> _WORK REQUEST_
Continue the article on how gabapentin works inside cells, picking up after its last sentence.

> _TEXT SHOWN_
•••

Beating seizures by jamming the cellular circuitry

The EMC complex was first identified by UCSF scientists in 2009. Here, the EMC (red outline) is shown holding several parts, or subunits, of a voltage gated calcium channel (green outline) as the channel is being assembled. Credit: Dan Minor

Research at UC San Francisco has shown for the first time how the commonly prescribed seizure and pain medication, gabapentin, acts inside of cells, opening the door to new, more effective treatments for diseases like epilepsy and lupus.

The twin papers, published in Nature on May 17 and Nature Structural & Molecular Biology on March 27, show how gabapentin interacts with ion channels called voltage-gated calcium channels, which are critical to the function of numerous organs, from the heart to the brain to the gut.

“Gabapentin is a very important, widely used drug, but it has many side effects, including dizziness and nausea, and we don’t understand how it works,” said Daniel Minor, Ph.D., a biophysics professor in the UCSF Cardiovascular Research Institute and the senior author of both papers. “We have shown how gabapentin binds to calcium channels, giving the field the opportunity to design a new generation of therapies.”

Ion channels are molecular pores that control the flow of ions—electrically-charged atoms, like calcium—in and out of the cell. While many drugs have been developed to open or block calcium channels, gabapentin binds to these channels without affecting their ability to ferry calcium, posing a mystery for the drug’s potent effects.

To address this mystery, Minor and his colleagues first mapped exactly where this interaction occurred in 3D, confirming gabapentin’s landing site on a seemingly innocuous part, or subunit, of the calcium channel. But then they spotted a strange, secondary character—a crescent-shaped protein—that bound to a separate subunit of the channel. Crucially, this only occurred in the absence of the gabapentin-binding subunit.

•••

> _DATA SHOWN_
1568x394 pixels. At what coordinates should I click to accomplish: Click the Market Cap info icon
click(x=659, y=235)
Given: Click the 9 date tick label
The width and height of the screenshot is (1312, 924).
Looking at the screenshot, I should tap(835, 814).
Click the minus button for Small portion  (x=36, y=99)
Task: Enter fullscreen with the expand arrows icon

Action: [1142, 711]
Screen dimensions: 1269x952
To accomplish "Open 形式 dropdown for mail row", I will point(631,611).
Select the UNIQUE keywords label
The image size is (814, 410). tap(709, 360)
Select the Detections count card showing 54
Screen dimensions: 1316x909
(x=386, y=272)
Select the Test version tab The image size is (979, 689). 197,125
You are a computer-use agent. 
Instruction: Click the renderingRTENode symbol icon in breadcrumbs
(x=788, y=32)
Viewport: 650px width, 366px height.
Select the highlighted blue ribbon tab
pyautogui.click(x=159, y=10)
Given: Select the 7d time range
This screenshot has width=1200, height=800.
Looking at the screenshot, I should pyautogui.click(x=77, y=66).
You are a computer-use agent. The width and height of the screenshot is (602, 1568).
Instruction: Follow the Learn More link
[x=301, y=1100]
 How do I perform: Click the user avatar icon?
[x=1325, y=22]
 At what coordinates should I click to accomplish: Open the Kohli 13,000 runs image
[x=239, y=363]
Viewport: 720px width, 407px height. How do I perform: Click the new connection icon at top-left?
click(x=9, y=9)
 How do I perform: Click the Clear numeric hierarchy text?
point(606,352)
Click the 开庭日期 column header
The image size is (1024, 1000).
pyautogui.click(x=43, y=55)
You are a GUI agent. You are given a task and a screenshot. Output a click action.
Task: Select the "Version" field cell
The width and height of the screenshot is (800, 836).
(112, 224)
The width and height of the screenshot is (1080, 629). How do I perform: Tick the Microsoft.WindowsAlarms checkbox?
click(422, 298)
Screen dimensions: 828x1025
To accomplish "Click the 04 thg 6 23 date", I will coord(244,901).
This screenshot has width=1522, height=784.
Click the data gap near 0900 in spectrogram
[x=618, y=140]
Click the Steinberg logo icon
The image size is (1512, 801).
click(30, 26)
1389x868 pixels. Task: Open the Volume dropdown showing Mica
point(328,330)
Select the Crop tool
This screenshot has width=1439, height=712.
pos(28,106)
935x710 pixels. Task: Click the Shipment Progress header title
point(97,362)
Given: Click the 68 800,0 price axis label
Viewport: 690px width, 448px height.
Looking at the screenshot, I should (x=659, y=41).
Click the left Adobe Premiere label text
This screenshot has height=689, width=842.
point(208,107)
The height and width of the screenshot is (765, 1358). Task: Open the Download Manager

•••

> _WRITTEN ANSWER_
With the help of the neighboring UCSF lab of Balyn Zaro, Ph.D., the group discovered that this crescent was a protein known as EMC. First identified in 2009 by other scientists at UCSF, EMC is an enzyme that holds pieces of proteins together as they’re being prepared for installation on the outside of cells. Minor and his colleagues had caught EMC in the act of holding partially-built ion channels—a first. And they realized that gabapentin may interfere with that process.

“Gabapentin affects channel biogenesis, and its job is to either block assembly or do something that regulates the number of channels on the cell surface,” said Minor. This, in turn, could change how much calcium gets into a cell, he explained, perhaps soothing a hyperactive brain during epilepsy or bouts of pain.

Minor is hopeful that a wider array of therapies can be developed based on this new understanding of the importance of ion channel construction, in addition to ion channel function. Especially for hard-to-treat conditions like epilepsy, the more therapeutic options, the better, he said.

“We’ve never been able to observe channel assembly, but we now see that we can intervene in this process with a drug that’s very effective for treating pain,” Minor said. “This breaks the field wide open.”